*** Task data ***

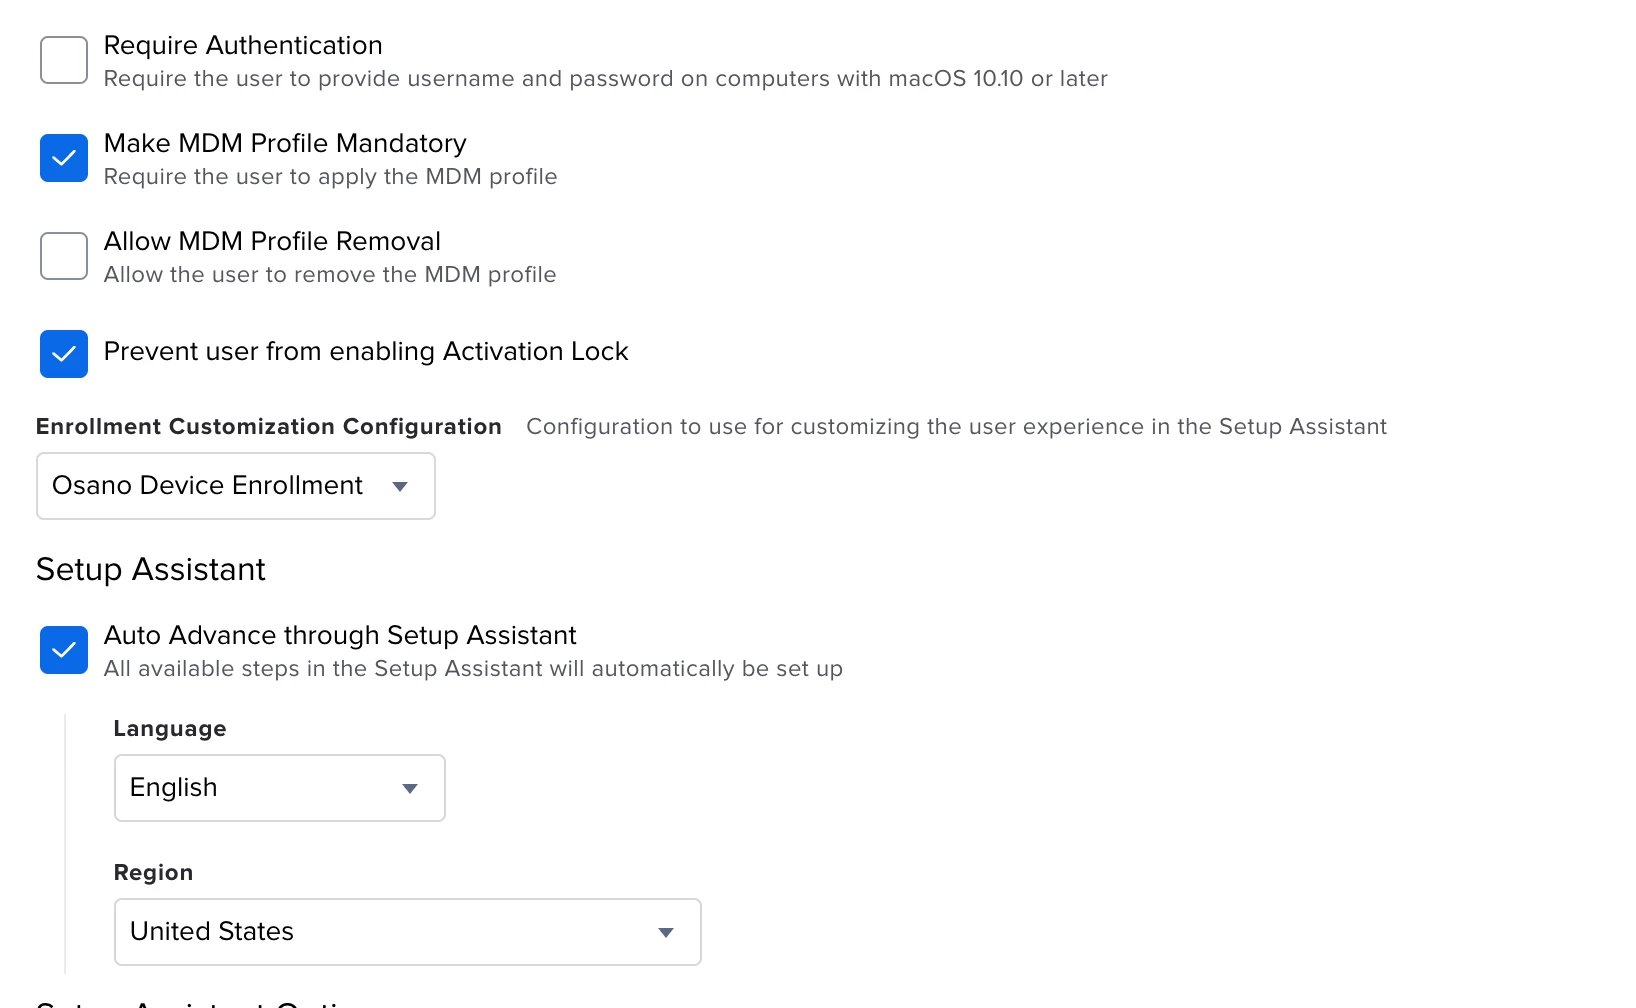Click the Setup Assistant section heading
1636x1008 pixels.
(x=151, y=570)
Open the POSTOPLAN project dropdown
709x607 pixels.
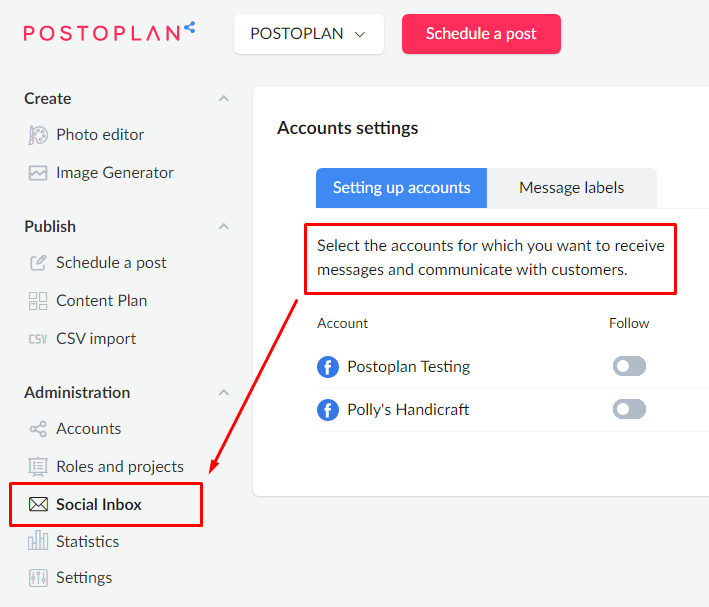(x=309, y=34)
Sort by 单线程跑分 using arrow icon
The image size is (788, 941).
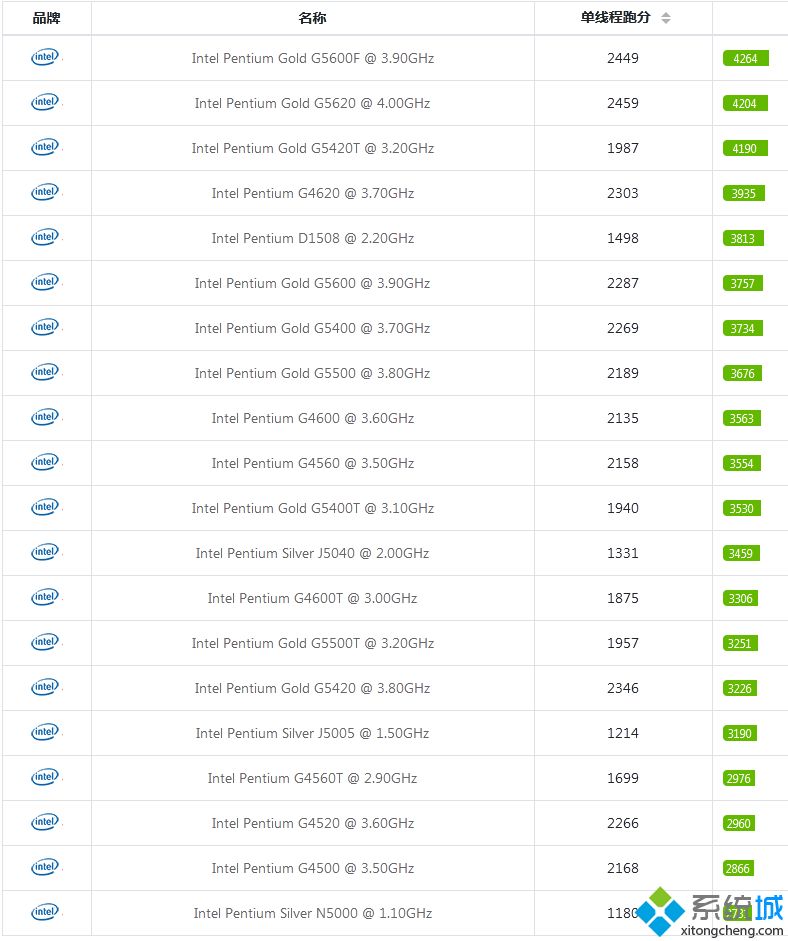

***

Restate, word for word, each line from the line containing "Open the POSTOPLAN project dropdown" through the end of the entries above; the pictures are not part of the copy.

Task result:
Open the POSTOPLAN project dropdown
709x607 pixels.
(x=309, y=34)
Sort by 单线程跑分 using arrow icon
The image size is (788, 941).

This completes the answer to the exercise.